Vectorization and the recipe paradigm

Deephaven's query engine uses vectorized operations and a declarative "recipe" paradigm to achieve high performance on both static and real-time data. This guide explains the technical foundations of this approach and why it matters for your queries.

The recipe paradigm: Instead of writing step-by-step instructions that process data one element at a time, you define what result you want — like a recipe that describes the finished dish. Deephaven's engine then figures out how to compute it efficiently, processing data in optimized batches.

The paradigm shift: Imperative vs declarative

Traditional programming: Imperative SISD

In traditional programming, you write imperative code that processes one data element at a time.

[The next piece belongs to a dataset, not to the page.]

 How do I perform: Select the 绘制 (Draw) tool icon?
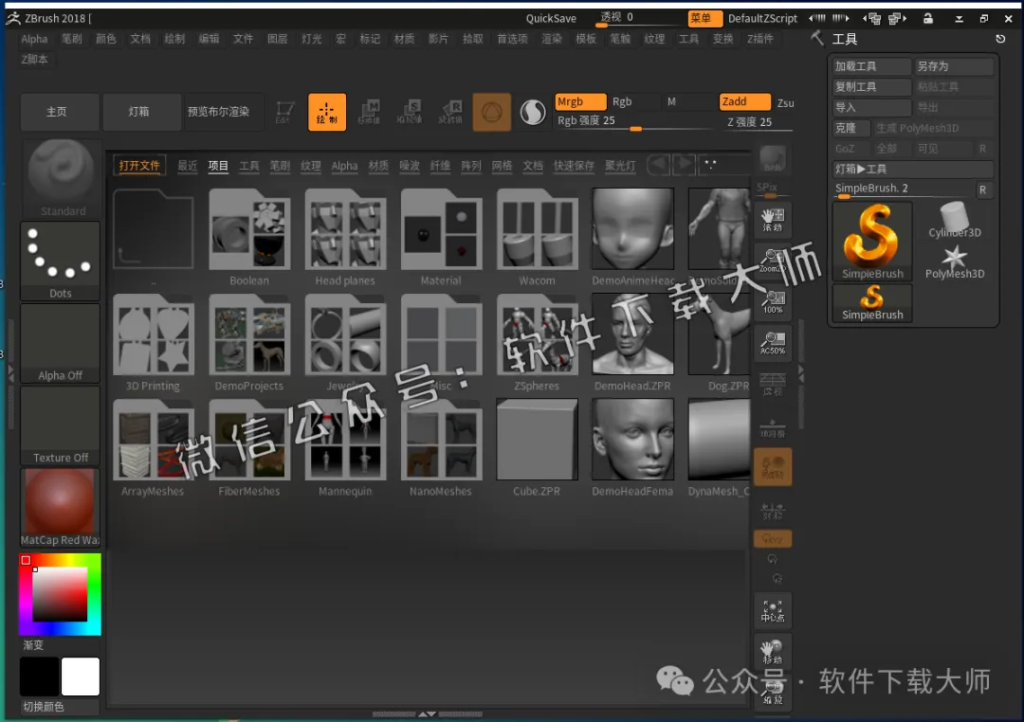tap(327, 110)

This is Single Instruction, Single Data (SISD) — each instruction operates on a single value:

// Traditional Groovy: Imperative, SISD
def data = [1, 2, 3, 4, 5]
def results = []
for (value in data) {  // One iteration at a time
    def result = value * value  // One calculation
    results.add(result)  // One append
}

This approach:

Executes instructions sequentially.
Processes one data element per instruction.
Requires explicit loops for multiple elements.
Creates intermediate objects for each value.

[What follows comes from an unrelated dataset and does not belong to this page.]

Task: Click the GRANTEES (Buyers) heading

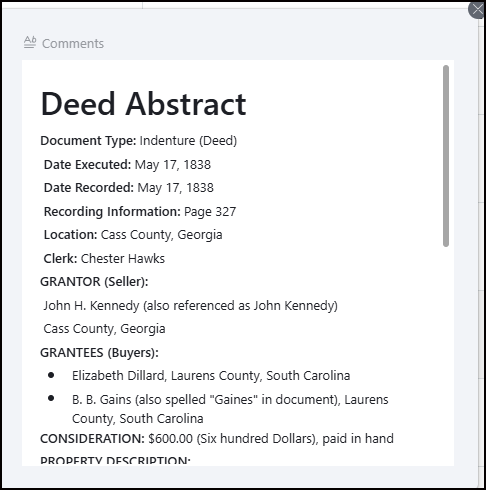Action: pos(99,352)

Deephaven: Declarative and chunked

Deephaven uses a declarative approach. The engine processes data in optimized chunks, applying one operation across many values at once:

// Deephaven: Declarative, chunked
result = emptyTable(5).update("X = i + 1", "XSquared = X * X")

See emptyTable and update for more details.

This approach:

Specifies what to compute, not how.
Processes data in optimized chunks (vectorization).
Avoids intermediate objects.

Why the recipe approach is faster

The recipe approach avoids the overhead of interpreted loops for data-processing work:

Vectorization - Processes multiple values per CPU instruction.
No interpreter overhead - Computation stays in compiled code.
Better memory access - Sequential columnar reads are cache-friendly.
Parallelization - Engine can split work across cores.

What is vectorization?

CPU-level vectorization

Modern CPUs have special instructions that operate on multiple data elements simultaneously. For example, instead of adding two numbers at a time:

Regular: A + B = C (one addition)

Vectorized CPUs can do:

Chunked: [A1, A2, A3, A4] + [B1, B2, B3, B4] = [C1, C2, C3, C4] (processed as a batch)

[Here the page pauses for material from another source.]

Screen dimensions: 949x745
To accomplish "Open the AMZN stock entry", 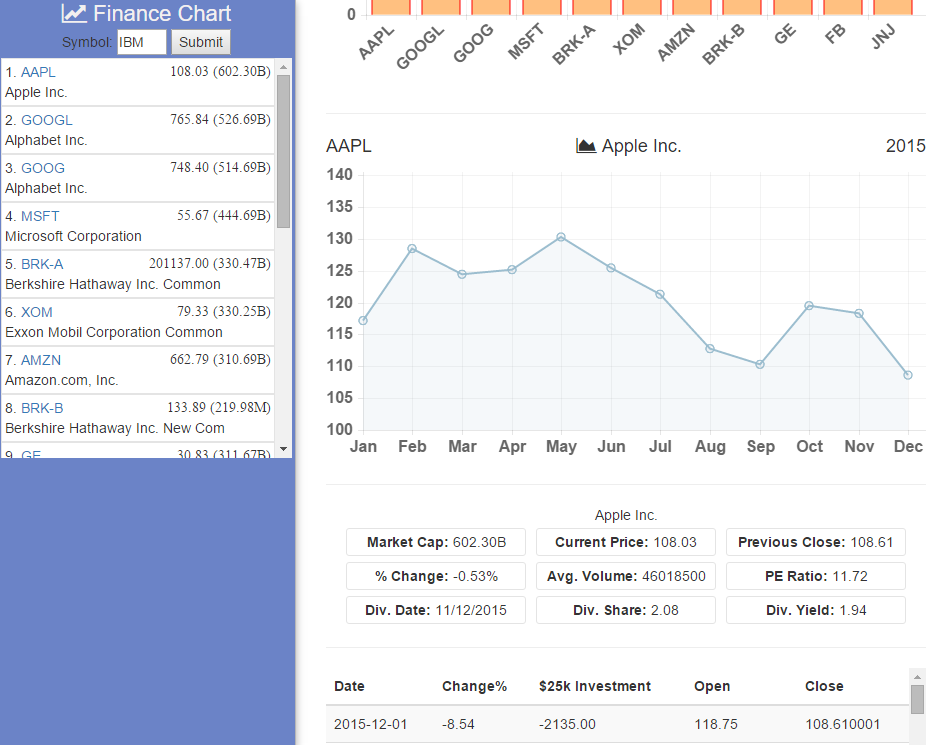I will 41,360.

How Deephaven enables vectorization

Deephaven's engine is designed to enable CPU vectorization:

Columnar storage - Data for a column is stored contiguously in memory.
Chunk-oriented processing - Operations work on blocks of data at once.
Type-specific operations - Specialized code for each data type avoids type checks in inner loops.
JIT compilation - The JVM can optimize and vectorize hot code paths.

By structuring engine operations as chunk-oriented kernels, Deephaven allows the JVM's JIT compiler to vectorize computations where possible.

The Chunk architecture

Deephaven moves data using a structure called a Chunk:

Chunk = contiguous block of typed data (e.g., 4096 doubles)

When you write:

t.update("Y = X * 2")

The engine:

Reads column X in chunks (e.g., 4096 values at a time).
Applies the operation to each chunk (vectorized multiplication).
Writes results to column Y in chunks.

This approach:

Amortizes memory access costs.
Enables vectorization.
Reduces per-element overhead.
Works efficiently with CPU caches.

The recipe paradigm: How it works

Recipes are specifications

When you write a Deephaven query:

t1 = timeTable("PT1s").update("X = i")
t2 = t1.update("Y = X * 2")

See timeTable for more details.

You're creating a specification (recipe) that says "Y should always equal X times 2". You're not executing a loop or directly computing values.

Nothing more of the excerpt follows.